• WHAT YOU WILL DO: Pictures are to be left out, and only the lines from the one containing "Where should I" through the last line of the data are to be returned exactly.

=-=-=-=-=

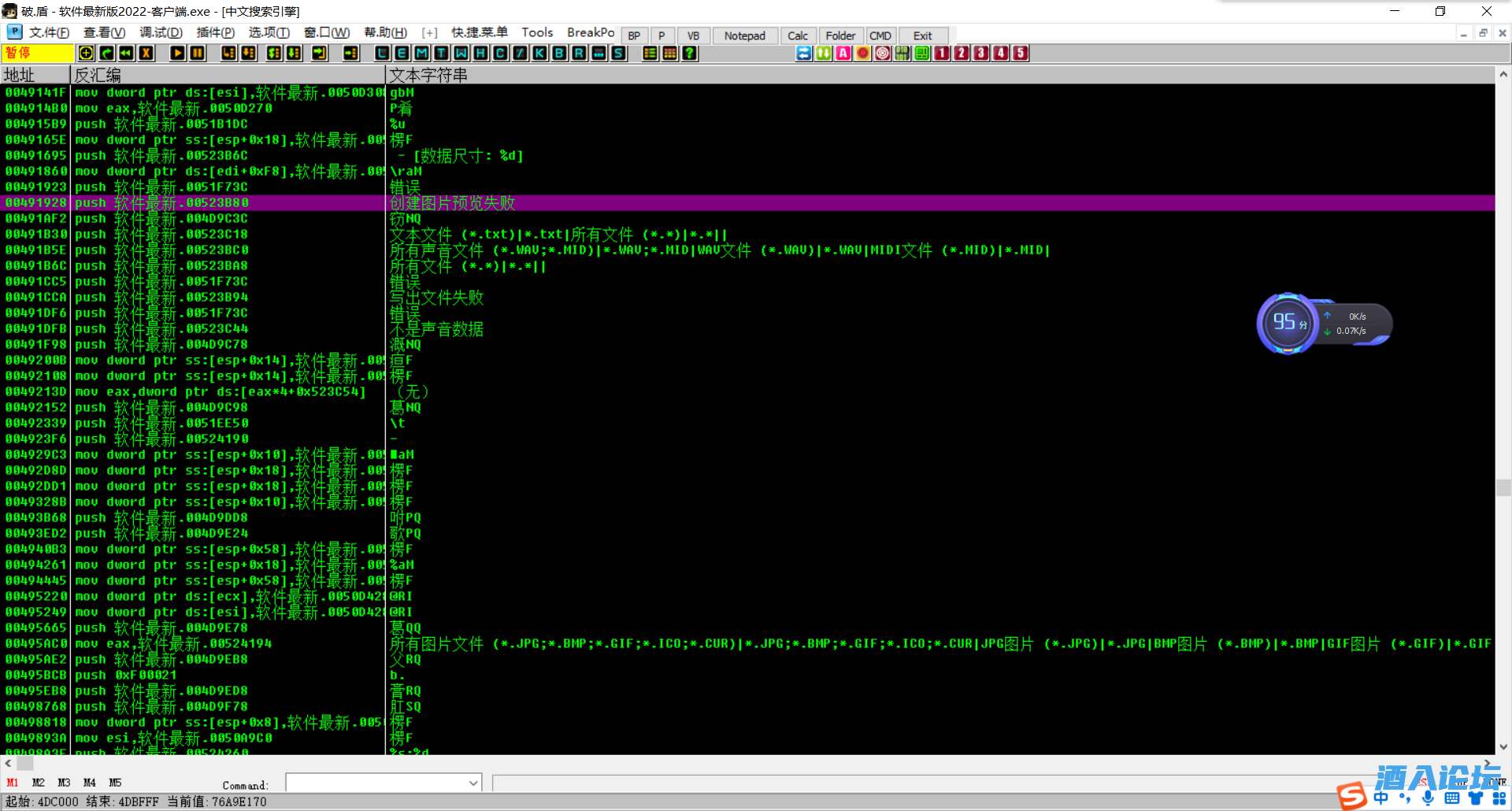Click the Pause execution toolbar icon
The width and height of the screenshot is (1512, 811).
click(x=197, y=53)
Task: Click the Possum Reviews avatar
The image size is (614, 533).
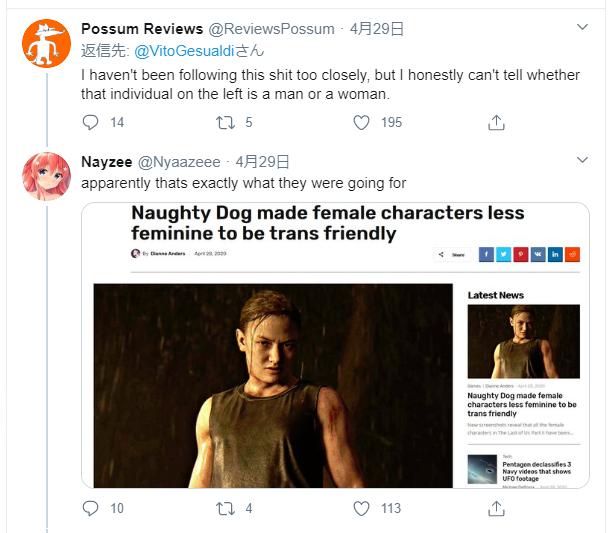Action: coord(45,46)
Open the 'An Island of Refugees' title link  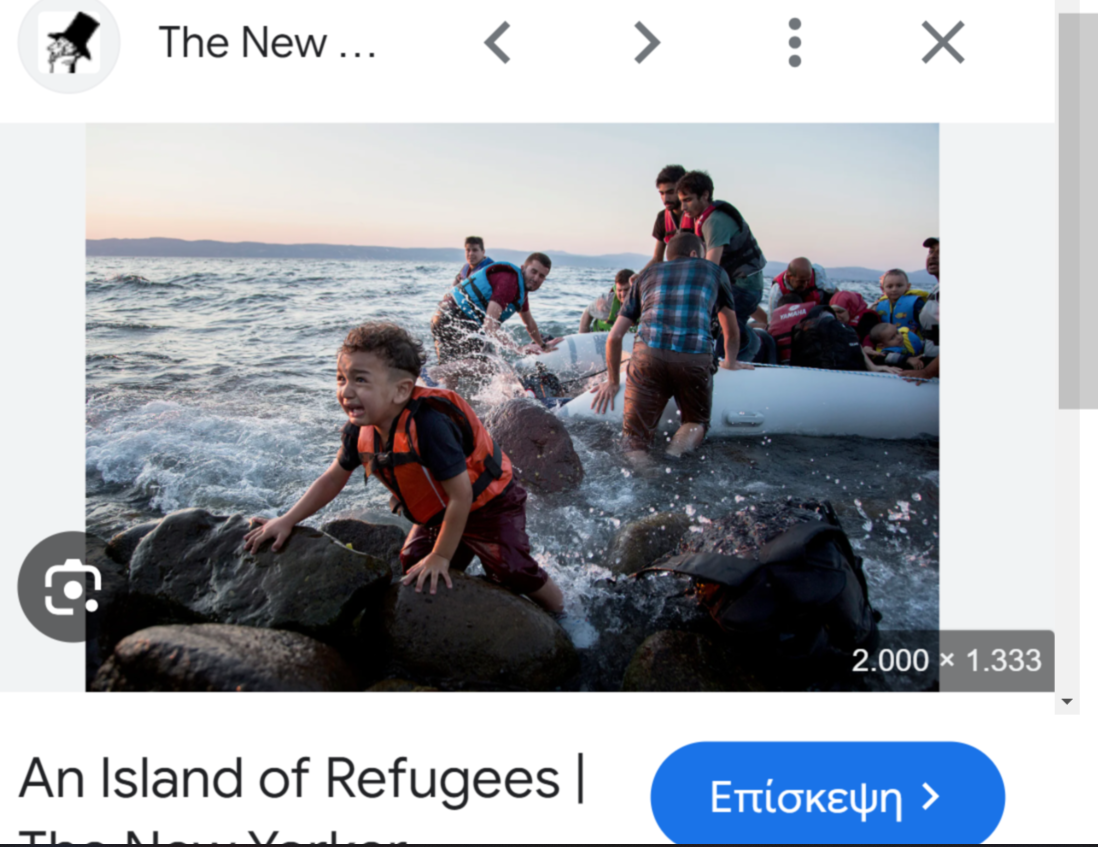pyautogui.click(x=302, y=778)
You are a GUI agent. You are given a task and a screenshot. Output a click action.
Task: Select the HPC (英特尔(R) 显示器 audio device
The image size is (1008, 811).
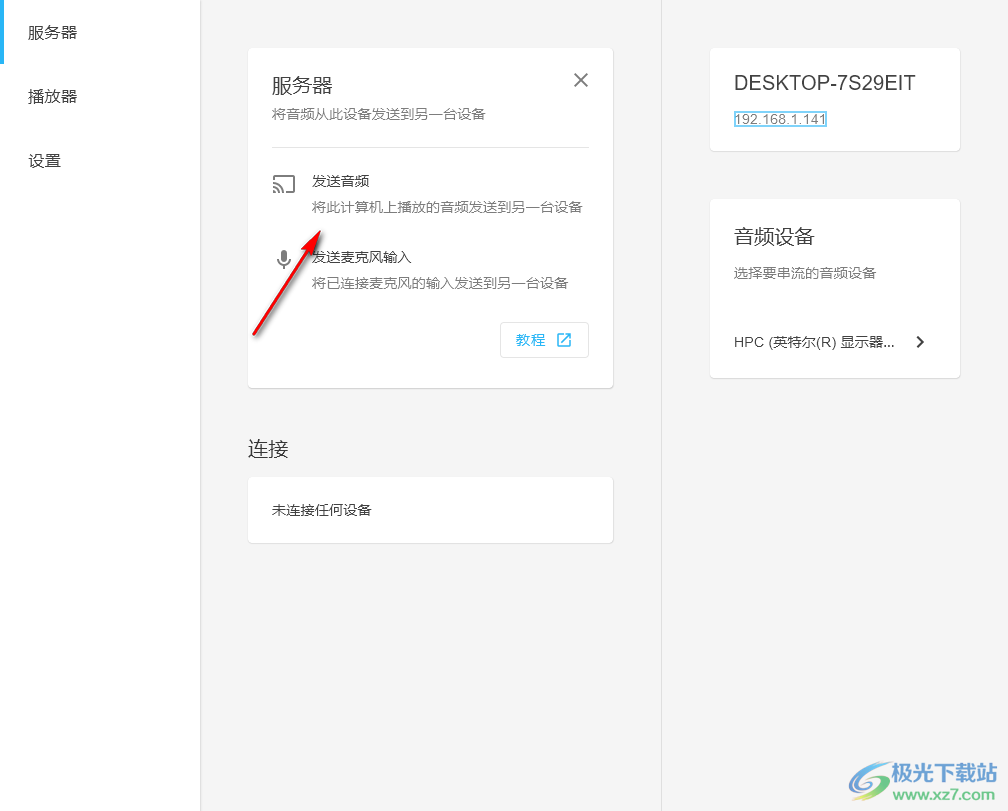pyautogui.click(x=814, y=342)
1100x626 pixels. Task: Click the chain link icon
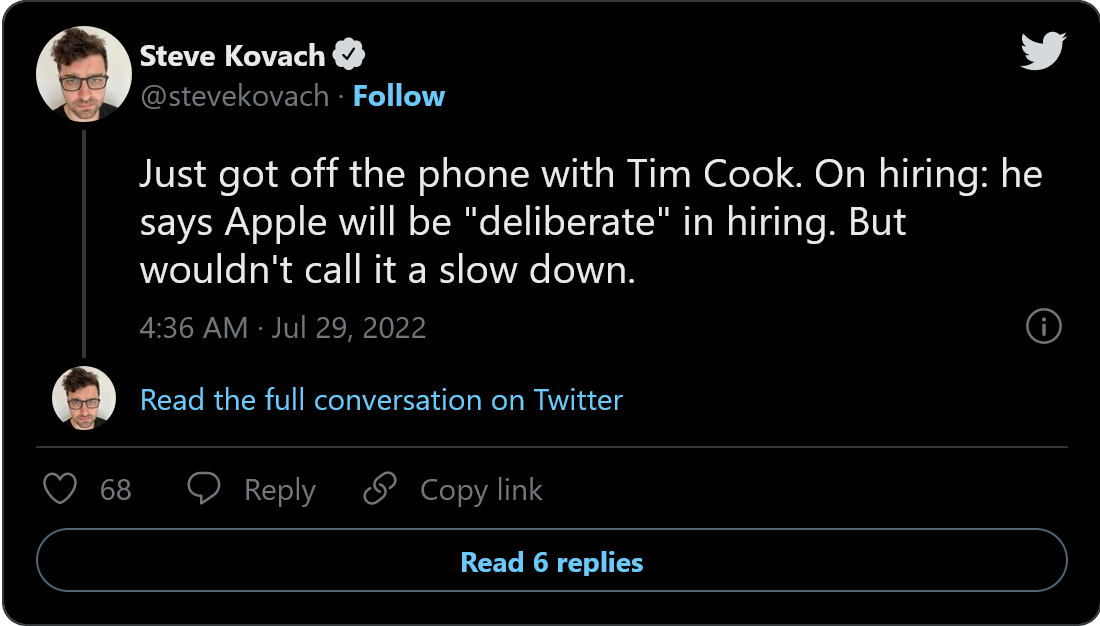[x=380, y=489]
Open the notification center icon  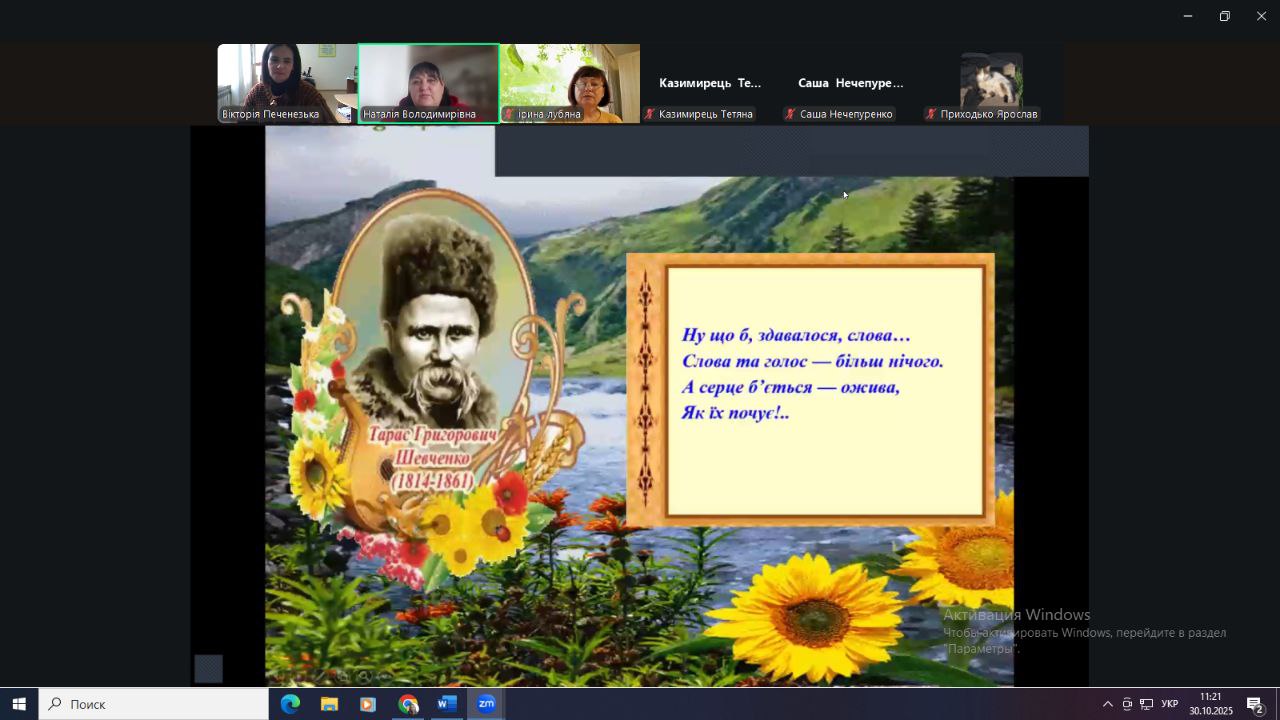point(1255,704)
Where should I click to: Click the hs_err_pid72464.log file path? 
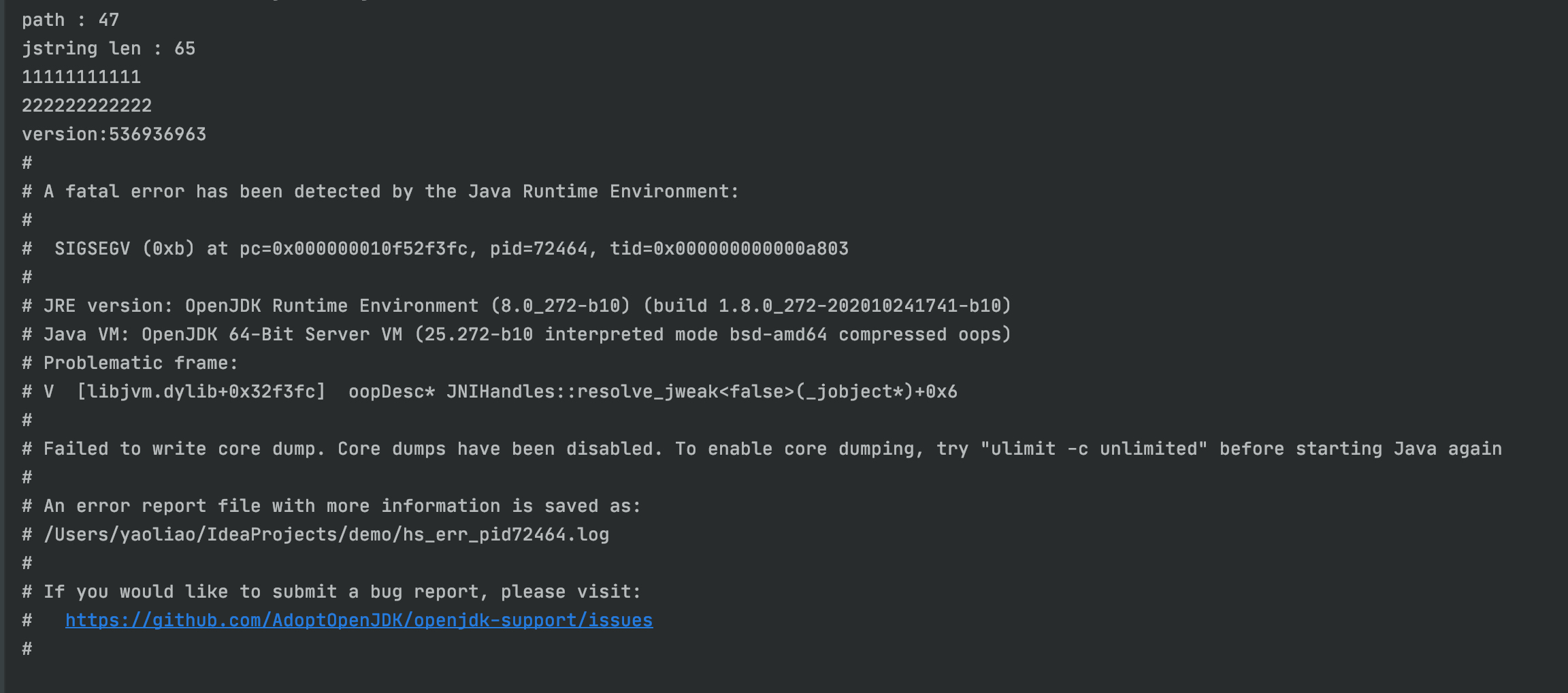326,534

=-=-=-=-=

• SOLUTION TO THIS PROBLEM:
Where should I click to: Click the hs_err_pid72464.log file path? 
326,534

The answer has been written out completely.